Records from a pointing dataset —
[Start]
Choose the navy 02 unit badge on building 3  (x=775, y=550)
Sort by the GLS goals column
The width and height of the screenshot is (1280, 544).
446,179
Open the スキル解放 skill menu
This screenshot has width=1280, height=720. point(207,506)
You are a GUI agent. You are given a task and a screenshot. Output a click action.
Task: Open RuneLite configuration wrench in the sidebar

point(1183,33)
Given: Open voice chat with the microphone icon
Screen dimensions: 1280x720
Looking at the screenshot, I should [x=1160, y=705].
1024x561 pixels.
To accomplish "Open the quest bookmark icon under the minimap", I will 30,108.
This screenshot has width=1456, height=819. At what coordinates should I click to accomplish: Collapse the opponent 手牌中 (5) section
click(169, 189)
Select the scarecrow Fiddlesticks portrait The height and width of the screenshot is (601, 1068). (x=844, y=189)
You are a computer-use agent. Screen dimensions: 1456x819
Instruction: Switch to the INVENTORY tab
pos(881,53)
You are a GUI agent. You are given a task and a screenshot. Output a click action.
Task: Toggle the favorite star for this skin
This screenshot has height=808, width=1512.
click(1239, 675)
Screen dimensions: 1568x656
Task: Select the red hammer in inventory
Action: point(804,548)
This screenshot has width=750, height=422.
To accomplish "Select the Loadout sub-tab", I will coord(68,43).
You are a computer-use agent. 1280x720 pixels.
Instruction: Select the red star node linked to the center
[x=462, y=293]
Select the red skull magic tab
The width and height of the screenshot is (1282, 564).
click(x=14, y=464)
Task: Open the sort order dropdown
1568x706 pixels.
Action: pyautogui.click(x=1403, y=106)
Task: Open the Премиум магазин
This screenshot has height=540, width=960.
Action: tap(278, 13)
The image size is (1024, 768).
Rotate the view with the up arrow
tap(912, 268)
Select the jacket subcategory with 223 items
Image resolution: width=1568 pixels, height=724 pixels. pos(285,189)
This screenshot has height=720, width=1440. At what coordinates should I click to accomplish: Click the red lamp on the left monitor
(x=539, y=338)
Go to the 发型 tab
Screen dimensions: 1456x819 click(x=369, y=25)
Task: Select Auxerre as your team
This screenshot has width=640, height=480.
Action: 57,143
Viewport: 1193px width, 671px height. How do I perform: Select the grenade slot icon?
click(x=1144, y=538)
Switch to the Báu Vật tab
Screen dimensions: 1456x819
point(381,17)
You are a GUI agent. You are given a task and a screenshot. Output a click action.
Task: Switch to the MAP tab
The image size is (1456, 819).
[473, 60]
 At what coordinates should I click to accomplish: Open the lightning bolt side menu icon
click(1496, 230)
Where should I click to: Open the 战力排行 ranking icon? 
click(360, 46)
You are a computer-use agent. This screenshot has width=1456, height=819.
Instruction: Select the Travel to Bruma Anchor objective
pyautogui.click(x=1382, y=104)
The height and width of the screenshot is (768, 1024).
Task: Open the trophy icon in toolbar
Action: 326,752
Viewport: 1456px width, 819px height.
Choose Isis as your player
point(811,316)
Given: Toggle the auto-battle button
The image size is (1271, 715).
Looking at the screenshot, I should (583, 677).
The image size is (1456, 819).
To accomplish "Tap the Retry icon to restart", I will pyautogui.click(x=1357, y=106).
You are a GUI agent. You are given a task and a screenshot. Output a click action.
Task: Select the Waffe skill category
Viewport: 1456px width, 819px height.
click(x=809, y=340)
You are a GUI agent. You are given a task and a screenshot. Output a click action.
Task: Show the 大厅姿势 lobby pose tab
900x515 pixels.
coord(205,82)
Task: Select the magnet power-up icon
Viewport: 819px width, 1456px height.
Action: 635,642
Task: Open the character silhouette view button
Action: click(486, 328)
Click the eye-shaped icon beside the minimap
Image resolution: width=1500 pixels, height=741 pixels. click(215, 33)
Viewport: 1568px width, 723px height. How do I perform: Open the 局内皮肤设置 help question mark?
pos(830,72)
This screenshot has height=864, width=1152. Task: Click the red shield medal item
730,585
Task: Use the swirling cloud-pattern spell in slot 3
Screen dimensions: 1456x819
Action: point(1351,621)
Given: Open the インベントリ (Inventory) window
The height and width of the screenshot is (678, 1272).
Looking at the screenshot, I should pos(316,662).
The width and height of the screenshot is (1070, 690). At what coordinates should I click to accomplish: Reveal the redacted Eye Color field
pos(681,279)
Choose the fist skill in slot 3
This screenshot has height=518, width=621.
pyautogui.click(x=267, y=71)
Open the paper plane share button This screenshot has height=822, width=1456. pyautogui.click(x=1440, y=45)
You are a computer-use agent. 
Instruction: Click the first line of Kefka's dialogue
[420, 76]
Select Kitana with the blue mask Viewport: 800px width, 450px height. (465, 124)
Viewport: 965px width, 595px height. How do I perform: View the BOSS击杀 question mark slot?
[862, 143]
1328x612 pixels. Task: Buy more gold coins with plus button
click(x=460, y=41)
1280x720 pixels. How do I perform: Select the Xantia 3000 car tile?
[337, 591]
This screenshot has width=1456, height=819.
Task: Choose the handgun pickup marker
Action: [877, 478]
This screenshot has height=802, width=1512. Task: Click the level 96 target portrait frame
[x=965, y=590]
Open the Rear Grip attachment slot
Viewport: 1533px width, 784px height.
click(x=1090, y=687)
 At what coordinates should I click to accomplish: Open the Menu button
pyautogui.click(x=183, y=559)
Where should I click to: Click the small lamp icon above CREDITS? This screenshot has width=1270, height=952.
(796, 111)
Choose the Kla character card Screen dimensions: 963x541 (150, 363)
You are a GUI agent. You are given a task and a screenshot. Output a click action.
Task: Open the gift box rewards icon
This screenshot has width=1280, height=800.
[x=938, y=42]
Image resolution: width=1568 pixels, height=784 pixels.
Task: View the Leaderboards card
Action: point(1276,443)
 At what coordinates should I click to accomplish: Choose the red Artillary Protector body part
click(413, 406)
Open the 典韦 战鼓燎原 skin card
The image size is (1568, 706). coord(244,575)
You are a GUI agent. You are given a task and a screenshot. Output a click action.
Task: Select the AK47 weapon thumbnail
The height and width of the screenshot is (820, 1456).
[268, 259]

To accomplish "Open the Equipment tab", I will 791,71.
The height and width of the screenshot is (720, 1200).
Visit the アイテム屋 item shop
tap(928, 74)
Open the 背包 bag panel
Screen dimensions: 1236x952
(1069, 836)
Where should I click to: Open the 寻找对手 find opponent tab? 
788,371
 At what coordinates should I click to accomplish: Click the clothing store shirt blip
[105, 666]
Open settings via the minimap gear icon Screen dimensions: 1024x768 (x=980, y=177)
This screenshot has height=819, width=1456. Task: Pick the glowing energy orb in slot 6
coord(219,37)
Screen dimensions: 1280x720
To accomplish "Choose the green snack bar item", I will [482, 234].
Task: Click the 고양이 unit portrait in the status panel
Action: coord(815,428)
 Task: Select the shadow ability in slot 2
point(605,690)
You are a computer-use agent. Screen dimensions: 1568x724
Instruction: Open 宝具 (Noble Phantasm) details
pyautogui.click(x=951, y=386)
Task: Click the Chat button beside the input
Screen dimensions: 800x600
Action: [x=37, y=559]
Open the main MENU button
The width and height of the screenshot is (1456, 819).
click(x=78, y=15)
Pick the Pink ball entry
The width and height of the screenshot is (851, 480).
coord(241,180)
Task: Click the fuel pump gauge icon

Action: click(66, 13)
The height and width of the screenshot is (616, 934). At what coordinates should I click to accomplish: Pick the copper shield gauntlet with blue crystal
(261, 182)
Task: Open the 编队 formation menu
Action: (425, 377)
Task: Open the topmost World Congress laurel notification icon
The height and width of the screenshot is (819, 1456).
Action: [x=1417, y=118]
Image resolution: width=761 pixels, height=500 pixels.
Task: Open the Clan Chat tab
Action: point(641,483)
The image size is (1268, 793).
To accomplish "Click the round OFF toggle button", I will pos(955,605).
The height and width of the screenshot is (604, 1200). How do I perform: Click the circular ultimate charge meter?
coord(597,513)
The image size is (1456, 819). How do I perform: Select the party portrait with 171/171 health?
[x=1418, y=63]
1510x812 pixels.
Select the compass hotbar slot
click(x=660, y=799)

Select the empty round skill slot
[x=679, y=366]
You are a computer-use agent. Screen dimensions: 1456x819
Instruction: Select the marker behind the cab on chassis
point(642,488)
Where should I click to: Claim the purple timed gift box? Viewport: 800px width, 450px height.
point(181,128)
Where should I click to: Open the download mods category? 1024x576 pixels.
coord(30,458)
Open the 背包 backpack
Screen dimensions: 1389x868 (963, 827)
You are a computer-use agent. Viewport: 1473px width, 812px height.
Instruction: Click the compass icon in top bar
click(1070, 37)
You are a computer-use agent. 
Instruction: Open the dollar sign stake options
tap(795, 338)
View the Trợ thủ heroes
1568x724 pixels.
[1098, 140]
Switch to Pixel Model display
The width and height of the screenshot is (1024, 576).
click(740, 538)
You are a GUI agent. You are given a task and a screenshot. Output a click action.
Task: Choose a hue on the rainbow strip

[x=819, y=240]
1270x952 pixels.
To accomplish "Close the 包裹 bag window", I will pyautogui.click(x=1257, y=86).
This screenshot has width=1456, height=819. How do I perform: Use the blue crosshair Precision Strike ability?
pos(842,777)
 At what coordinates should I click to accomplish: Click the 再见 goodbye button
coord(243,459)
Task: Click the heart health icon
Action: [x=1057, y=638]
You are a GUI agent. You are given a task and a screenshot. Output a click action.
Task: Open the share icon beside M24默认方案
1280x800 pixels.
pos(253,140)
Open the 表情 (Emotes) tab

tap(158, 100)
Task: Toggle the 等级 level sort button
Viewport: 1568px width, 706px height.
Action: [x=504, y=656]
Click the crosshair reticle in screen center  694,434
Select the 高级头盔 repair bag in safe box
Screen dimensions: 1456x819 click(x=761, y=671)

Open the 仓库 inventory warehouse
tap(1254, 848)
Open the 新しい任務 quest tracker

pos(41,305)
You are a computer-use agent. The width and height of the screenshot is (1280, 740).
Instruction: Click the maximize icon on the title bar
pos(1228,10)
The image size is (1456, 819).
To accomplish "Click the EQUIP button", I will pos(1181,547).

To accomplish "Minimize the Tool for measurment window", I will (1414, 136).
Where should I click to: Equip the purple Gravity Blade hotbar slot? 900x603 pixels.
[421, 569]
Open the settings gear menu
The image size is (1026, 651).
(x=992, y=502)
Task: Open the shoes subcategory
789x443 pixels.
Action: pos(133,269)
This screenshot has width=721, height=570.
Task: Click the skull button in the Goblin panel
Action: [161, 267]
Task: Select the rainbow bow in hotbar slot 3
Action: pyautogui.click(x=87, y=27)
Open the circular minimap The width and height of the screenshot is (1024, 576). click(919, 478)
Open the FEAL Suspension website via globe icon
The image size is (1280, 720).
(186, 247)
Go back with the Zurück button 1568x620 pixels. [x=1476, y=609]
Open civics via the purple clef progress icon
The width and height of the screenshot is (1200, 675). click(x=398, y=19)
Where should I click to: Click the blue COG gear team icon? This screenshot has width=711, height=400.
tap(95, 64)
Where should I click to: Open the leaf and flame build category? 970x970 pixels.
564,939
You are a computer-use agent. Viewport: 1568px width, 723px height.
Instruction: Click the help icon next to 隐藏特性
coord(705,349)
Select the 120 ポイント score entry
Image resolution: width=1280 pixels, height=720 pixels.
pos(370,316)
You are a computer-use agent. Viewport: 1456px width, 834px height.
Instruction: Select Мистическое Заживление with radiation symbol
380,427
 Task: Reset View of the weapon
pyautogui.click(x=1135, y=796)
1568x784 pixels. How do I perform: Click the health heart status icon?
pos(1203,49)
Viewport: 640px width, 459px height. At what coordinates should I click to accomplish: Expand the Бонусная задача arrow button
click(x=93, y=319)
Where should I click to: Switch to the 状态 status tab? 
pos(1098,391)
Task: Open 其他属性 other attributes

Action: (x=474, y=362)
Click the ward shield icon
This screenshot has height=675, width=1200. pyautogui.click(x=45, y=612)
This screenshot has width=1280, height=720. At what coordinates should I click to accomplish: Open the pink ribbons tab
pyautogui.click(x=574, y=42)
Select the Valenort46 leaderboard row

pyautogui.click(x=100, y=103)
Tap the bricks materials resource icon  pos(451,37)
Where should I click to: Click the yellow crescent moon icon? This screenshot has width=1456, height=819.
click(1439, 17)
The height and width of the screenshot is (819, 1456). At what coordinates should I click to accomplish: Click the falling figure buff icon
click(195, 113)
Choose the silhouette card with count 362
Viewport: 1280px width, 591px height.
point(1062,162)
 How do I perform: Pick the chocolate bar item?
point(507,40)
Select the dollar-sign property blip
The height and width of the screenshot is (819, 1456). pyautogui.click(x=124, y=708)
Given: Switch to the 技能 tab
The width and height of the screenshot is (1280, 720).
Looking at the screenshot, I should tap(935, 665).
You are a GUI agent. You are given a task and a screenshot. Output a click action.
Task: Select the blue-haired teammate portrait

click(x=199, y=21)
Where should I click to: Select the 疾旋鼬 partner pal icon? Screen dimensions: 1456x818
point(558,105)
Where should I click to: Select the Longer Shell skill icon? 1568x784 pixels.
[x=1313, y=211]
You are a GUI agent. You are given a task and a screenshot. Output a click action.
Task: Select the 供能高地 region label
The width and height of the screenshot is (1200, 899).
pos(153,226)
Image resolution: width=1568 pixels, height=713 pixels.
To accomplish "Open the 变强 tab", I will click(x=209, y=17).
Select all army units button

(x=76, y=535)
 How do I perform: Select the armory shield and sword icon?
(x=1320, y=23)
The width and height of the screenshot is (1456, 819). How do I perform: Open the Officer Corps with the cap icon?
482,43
[End]
Work instructions — In everything from the start of the listing down to the line containing "I will 30,108.", change "microphone" to "headset" and leave all other text as it is.

Exercise solution —
Choose the navy 02 unit badge on building 3  (x=775, y=550)
Sort by the GLS goals column
The width and height of the screenshot is (1280, 544).
446,179
Open the スキル解放 skill menu
This screenshot has width=1280, height=720. point(207,506)
You are a GUI agent. You are given a task and a screenshot. Output a click action.
Task: Open RuneLite configuration wrench in the sidebar

point(1183,33)
Given: Open voice chat with the headset icon
Screen dimensions: 1280x720
Looking at the screenshot, I should [x=1160, y=705].
1024x561 pixels.
To accomplish "Open the quest bookmark icon under the minimap", I will 30,108.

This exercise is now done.